* Aufgabe
Setze den Text über den Film „Affengeil“ direkt nach seinem letzten Satz fort.
++++ Textauszug
Affengeil

Lotti Huber, Rosa von Praunheims große Entdeckung, steht im Zentrum dieses semidokumentarischen Films. Als Jüdin ist Lotti während der Nazi-Herrschaft im KZ gewesen. Nachdem sie freigekauft wurde, emigrierte sie u.a. nach Palästina, Ägypten, Zypern und London. Sie kam erst in den 60er Jahren nach Deutschland zurück. In dem Film erzählt die vor Lebensmut strotzende 77jährige Tänzerin und Schauspielerin aus ihrem bewegten Leben.
„Wir filmten Lotti als Hexe auf einem Besenstiel, und wir flogen nach Kiel und filmten sie vor ihrem Elternhaus und an den Stätten ihrer ersten Liebe.
Lotti spielte eine Doppelrolle als König Faruk und sich selbst in jungen Jahren, wie sie einen rasanten Bauchtanz hinlegt. Sie erzählte, wie sie ihren Bauchnabel mit einer Perle verschlossen hatte, weil der ägyptische König dafür bekannt war, im Nabel seiner Tänzerinnen glühende Zigaretten auszudrücken.“ Rosa von Praunheim
Mit dem Film erschienen auch Lottis Memoiren „Diese Zitrone hat noch ganz viel Saft“, die noch heute erhältlich sind.

Zur Entstehung des Films
„Dieser Film - vielleicht eine Liebesgeschichte zwischen Lotti Huber und Rosa von Praunheim - war nicht leicht fertigzustellen. Vor zwei Jahren fingen wir mit Videos an, insgesamt 30 Stunden; wir hatten ein richtiges Drehbuch - eine Komödie übers Filmemachen sollte es werden -, und wir ließen die Kamera einfach laufen, auch nach den geplanten Szenen, das ist der Vorteil von Video, denn Videobänder kosten fast nichts im Vergleich zu Filmmaterial.
++++++++
++++ Zeilenauszüge
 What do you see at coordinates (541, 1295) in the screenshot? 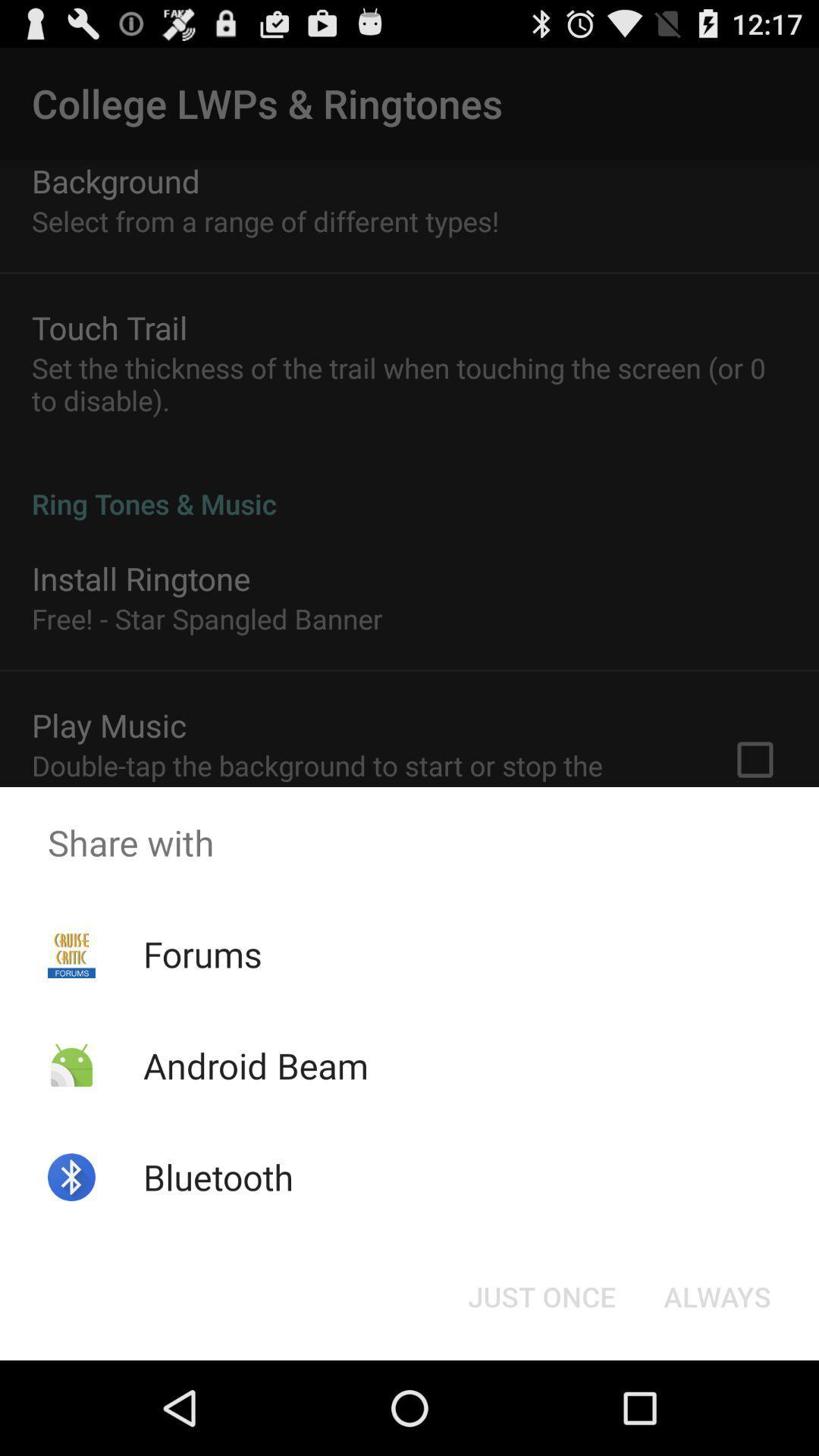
++++++++
++++ Zeilenauszüge
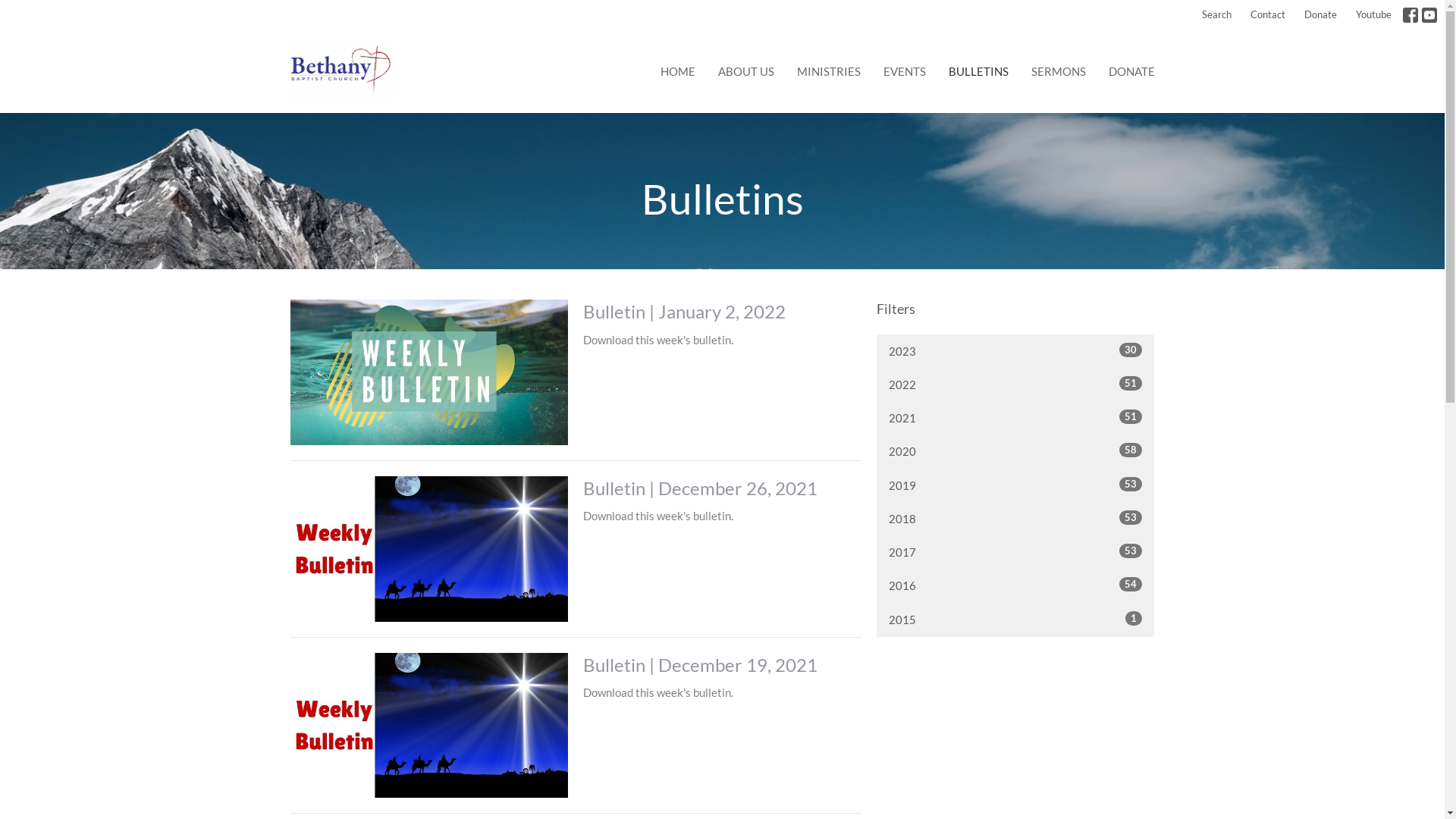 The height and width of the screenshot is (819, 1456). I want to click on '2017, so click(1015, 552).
++++++++
* Ergebnis
Lotti blühte erst richtig auf, wenn sie dem Team aus ihrem reichen Leben erzählen konnte, und sie überraschte selbst mich mit immer neuen Varianten.
Zur gleichen Zeit tourten wir mit unserem Film „Anita - Tänze des Lasters“ durch die Welt (New York, London, Amsterdam usw.), und Lotti machte danach eine erfolgreiche Live Show, in der sie mit Gesang und Tanz aus ihrem Leben erzählte - sie begeisterte das Publikum durch ihre Vitalität, ihren Humor und ihre Kraft trotz ihres hohen Alters.
Woher nimmt sie trotz ihres schweren Lebens nur ihren Optimismus? Der Film „Affengeil“ beantwortet diese Frage.
„Affengeil“ wurde immer mehr zu einem Film über Lottis Leben. Ich kann mich noch erinnern, wie ich Lotti vor fast 10 Jahren kennenlernte - ich suchte ältere Darstellerinnen für meinen Film „Unsere Leichen leben noch“. Ich machte ein Interview mit Lotti und fragte sie, wie es so meine Art ist, sofort nach ihrem Sexleben - sie zitierte ganz cool Oscar Wilde: Fragen sind nie unanständig - Antworten bisweilen.
aus: Rosa von Praunheim,
Sex und Karriere, 1991

Pressestimmen:
„Endlich, in AFFENGEIL, ist sie die unangefochtene Herrscherin im Lande der unterhaltenden Fürsorge, und Praunheim, eigentlich doch der Meister auf diesem Terrain, ist auf dem Rückzug. Immer wieder versucht er, Präsenz zu zeigen, aber ach, er bekommt rabiate Antworten auf Fragen, die er nicht gestellt hat, und dann ist er still.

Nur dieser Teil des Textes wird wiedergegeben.